** Start Selected excerpt **

Journaling FFS with WAPBL
Jörg Sonnenberger
Overview
- A short introduction to FFS
- WAPBL: Overview
- WAPBL: In-depth
- Performance
- Open issues
- Questions
A short introduction to FFS
- Superblock
- Inodes
- Directories
- Cylinder groups
- Consistency requirements
The FFS superblock
- Description of the filesystem
- Block size, fragment size, number of blocks, etc
- Time of last mount and if unmounted cleanly
- Summary of filesystem content
- Stored redundantly to protect against bad blocks etc
- Different versions, some fields added, some killed
- dumpfs(8) tells the version (FFSv2 for WAPBL!)
Inodes
- The file content, not the file name
- 128 Bytes for FFSv1, 256 Bytes for FFSv2
- Link count, time stamps, size, flags, ownership, ...
- References to the first 12 blocks and indirect blocks for the rest
- Last block can be partially allocated: fragments
- Not all blocks have to be allocated: holes
- Inodes never end with holes
- Extended Attribute block for FFSv2
Directories
- Records of inode number, record len, file type, name
- Padded to block boundaries
- "." and ".." as special entries
Cylinder groups
- Distribute files over disk, reducing fragmentation
- Contain fixed size inode lists
- Contain free space bitmaps
- Contain superblock copy
Consistency requirements
- Superblocks have to stay in sync
- Cylinder groups need consistent summaries and bitmaps
- Inodes must be freed once link count reaches 0
- Inodes must have indirect blocks written before writting the pointer
- Inodes must be initialized before creating directory entries
- Inode reference count must be modified on link(2) and unlink(2)
Practical example: mkdir(2)
- Allocate free inode
- Allocate block by marking it as used in the bitmap
- Write directory template with "." and ".." entry
- Increment reference count of parent directory
- Write inode to disk with allocated block referenced and ref count 2
- Write directory entry to parent directory
- Update statistics
WAPBL: Goals
- Crash recovery without fsck
- Improve performance by reducing synchronisation
- Potentially reduce number of disk seeks by allowing aggregation
- Simpler and less error prone than Soft Updates
- Trivial to use: mount -o log ...

** End Selected excerpt **
** Start Record set **

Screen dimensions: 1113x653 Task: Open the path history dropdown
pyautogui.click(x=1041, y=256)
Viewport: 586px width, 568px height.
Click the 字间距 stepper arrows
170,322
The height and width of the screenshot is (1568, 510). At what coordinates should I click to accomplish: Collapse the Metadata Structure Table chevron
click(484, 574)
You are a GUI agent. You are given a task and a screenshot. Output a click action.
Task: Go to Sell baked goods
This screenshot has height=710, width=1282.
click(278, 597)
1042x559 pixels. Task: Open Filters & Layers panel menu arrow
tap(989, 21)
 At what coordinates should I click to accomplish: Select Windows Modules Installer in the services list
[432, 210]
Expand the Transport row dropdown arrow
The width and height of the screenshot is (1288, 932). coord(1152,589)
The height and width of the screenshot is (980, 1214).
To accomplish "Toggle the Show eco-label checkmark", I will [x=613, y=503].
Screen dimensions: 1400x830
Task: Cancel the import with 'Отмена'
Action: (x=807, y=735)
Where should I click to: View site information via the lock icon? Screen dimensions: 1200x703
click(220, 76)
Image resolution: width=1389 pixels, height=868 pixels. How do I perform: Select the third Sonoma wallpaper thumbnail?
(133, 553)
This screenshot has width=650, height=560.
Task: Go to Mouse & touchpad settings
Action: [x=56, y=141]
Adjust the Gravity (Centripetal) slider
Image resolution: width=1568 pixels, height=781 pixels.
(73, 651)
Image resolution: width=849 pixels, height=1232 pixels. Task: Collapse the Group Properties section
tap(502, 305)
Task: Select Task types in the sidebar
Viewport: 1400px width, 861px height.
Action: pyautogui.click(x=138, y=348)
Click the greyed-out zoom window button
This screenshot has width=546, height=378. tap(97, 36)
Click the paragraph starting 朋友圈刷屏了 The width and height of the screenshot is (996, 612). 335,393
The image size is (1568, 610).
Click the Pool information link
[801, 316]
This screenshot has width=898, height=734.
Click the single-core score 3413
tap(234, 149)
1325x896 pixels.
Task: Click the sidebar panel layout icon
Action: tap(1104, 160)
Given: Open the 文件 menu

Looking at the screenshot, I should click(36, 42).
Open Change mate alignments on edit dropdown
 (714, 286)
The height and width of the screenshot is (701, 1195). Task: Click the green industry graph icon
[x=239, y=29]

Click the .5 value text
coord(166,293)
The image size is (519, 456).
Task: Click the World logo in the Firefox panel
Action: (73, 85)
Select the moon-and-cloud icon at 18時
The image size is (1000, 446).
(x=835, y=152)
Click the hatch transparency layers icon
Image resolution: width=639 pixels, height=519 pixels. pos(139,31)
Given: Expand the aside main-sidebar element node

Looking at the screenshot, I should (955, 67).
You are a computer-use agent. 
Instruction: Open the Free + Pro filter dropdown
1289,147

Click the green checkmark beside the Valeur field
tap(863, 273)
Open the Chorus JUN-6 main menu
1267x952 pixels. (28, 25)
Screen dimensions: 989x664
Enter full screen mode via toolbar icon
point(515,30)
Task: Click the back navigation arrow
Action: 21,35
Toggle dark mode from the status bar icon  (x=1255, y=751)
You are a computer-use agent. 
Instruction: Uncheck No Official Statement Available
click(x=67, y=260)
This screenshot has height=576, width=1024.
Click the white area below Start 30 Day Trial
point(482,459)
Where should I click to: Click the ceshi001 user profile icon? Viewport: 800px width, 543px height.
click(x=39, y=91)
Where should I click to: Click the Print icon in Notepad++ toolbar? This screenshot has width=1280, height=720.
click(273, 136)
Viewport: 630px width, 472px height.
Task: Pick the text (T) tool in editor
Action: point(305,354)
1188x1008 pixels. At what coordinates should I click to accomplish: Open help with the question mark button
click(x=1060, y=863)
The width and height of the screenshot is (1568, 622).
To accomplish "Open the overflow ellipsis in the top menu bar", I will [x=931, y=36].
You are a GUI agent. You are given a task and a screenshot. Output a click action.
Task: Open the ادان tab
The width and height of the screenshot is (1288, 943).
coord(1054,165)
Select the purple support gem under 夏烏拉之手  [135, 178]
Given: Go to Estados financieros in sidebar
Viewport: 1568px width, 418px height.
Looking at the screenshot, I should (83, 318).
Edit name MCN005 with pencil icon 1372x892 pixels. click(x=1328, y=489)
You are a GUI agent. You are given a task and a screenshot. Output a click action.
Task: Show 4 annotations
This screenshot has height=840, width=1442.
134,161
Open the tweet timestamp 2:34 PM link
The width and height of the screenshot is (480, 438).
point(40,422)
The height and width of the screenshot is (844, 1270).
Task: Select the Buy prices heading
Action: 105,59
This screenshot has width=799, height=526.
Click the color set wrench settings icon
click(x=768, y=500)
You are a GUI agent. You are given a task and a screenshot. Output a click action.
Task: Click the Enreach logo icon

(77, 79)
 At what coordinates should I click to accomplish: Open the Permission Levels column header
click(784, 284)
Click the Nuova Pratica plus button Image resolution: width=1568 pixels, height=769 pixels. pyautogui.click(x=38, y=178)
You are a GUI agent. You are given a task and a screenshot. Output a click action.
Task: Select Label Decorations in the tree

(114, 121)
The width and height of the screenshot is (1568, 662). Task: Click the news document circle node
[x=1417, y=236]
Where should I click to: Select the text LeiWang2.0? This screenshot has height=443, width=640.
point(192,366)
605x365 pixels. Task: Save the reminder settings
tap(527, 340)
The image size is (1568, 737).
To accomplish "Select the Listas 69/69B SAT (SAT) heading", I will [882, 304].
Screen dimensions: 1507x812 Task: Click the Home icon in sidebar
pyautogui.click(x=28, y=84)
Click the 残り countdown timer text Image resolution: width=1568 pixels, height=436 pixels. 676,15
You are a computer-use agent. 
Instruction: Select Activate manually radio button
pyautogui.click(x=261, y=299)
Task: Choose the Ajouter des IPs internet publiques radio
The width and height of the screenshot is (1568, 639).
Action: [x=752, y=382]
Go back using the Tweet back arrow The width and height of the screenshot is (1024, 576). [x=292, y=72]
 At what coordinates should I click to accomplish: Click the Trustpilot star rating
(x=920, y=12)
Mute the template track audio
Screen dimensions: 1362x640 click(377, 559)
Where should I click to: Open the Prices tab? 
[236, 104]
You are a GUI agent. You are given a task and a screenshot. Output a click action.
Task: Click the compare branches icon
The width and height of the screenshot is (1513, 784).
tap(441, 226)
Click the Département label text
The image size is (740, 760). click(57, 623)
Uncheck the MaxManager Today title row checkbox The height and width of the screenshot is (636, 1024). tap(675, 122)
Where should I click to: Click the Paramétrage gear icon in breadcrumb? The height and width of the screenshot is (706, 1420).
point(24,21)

** End Record set **

Given instruction: Print the slides on journaling FFS with WAPBL in full, word for word.

Output of the exercise:
Journaling FFS with WAPBL
Jörg Sonnenberger
Overview
- A short introduction to FFS
- WAPBL: Overview
- WAPBL: In-depth
- Performance
- Open issues
- Questions
A short introduction to FFS
- Superblock
- Inodes
- Directories
- Cylinder groups
- Consistency requirements
The FFS superblock
- Description of the filesystem
- Block size, fragment size, number of blocks, etc
- Time of last mount and if unmounted cleanly
- Summary of filesystem content
- Stored redundantly to protect against bad blocks etc
- Different versions, some fields added, some killed
- dumpfs(8) tells the version (FFSv2 for WAPBL!)
Inodes
- The file content, not the file name
- 128 Bytes for FFSv1, 256 Bytes for FFSv2
- Link count, time stamps, size, flags, ownership, ...
- References to the first 12 blocks and indirect blocks for the rest
- Last block can be partially allocated: fragments
- Not all blocks have to be allocated: holes
- Inodes never end with holes
- Extended Attribute block for FFSv2
Directories
- Records of inode number, record len, file type, name
- Padded to block boundaries
- "." and ".." as special entries
Cylinder groups
- Distribute files over disk, reducing fragmentation
- Contain fixed size inode lists
- Contain free space bitmaps
- Contain superblock copy
Consistency requirements
- Superblocks have to stay in sync
- Cylinder groups need consistent summaries and bitmaps
- Inodes must be freed once link count reaches 0
- Inodes must have indirect blocks written before writting the pointer
- Inodes must be initialized before creating directory entries
- Inode reference count must be modified on link(2) and unlink(2)
Practical example: mkdir(2)
- Allocate free inode
- Allocate block by marking it as used in the bitmap
- Write directory template with "." and ".." entry
- Increment reference count of parent directory
- Write inode to disk with allocated block referenced and ref count 2
- Write directory entry to parent directory
- Update statistics
WAPBL: Goals
- Crash recovery without fsck
- Improve performance by reducing synchronisation
- Potentially reduce number of disk seeks by allowing aggregation
- Simpler and less error prone than Soft Updates
- Trivial to use: mount -o log ...